Re: ASCII as a subset of Unicode (was: Re: Oxford proposes a leaner alphabet)

From: Hans Aberg (
Date: Sat Apr 11 2009 - 15:30:11 CDT

    On 11 Apr 2009, at 21:26, Doug Ewell wrote:

    >> I thought ASCII defined its characters as bytes, whereas Unicode
    >> uses code-points which when mapped using UTF-8 will contain the
    >> ASCII as a subset.
    > The *set of characters* in ASCII is a proper and intact subset of
    > Unicode. How these characters are represented inside computer
    > storage and transmission protocols may be defined differently, and
    > doesn't affect my argument that "ASCII characters" and "Unicode
    > characters" are not disjoint sets.

    > Actually, I was under the impression that ASCII was defined in terms
    > of 7-bit code units, whereas there are virtually no computers or
    > users today who think in terms of 7-bit code units.
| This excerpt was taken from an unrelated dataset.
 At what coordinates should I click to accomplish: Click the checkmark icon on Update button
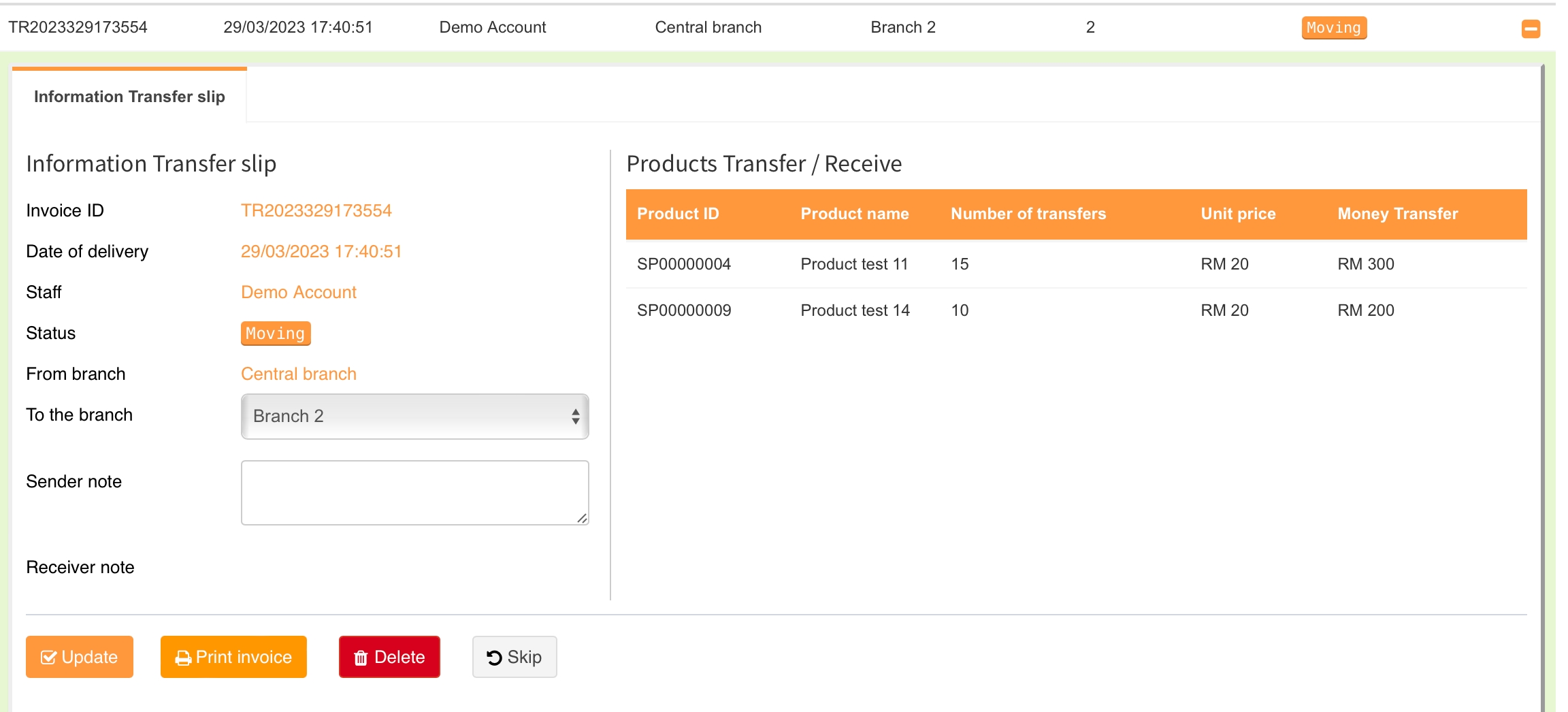48,658
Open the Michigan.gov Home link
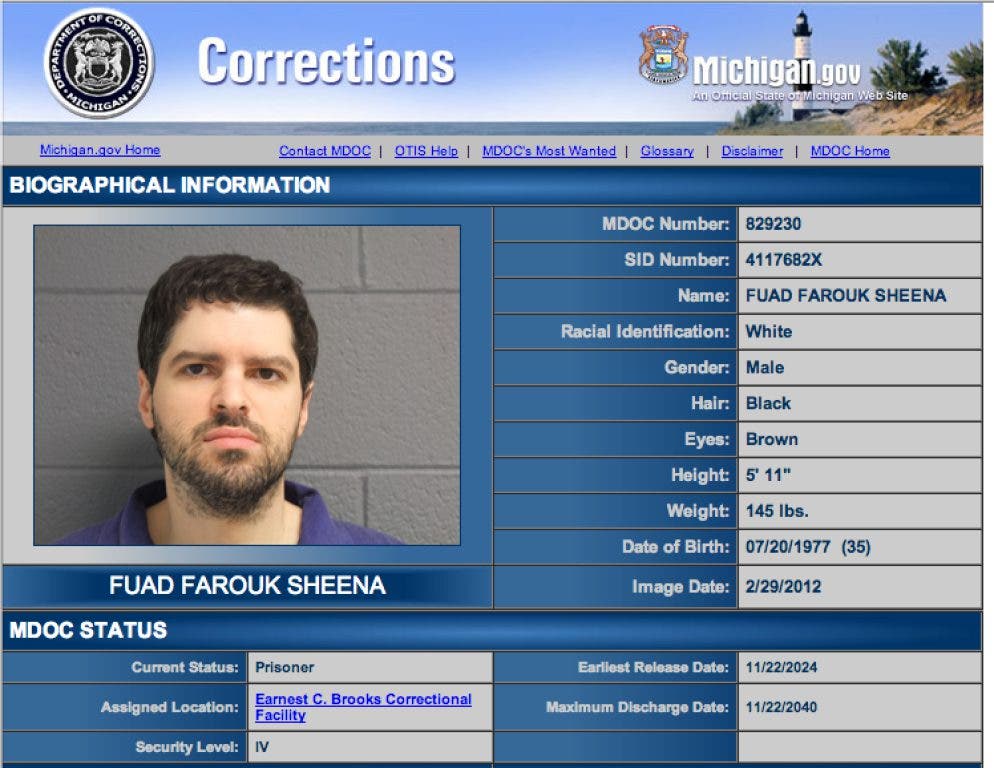This screenshot has height=768, width=994. pos(100,150)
    Most likely, as in the past, it was common to treat the 8th bit as a
    check bit - it could altered as one pleased in transmission, depending
    on how one set it. This lead to MIME.

    But I think because of this tie to 7-bit bytes, the formally correct
    description is that the there is a defined canonical injection from
    the ASCI character set into the Unicode character set. It is then
    common to identify it with the image.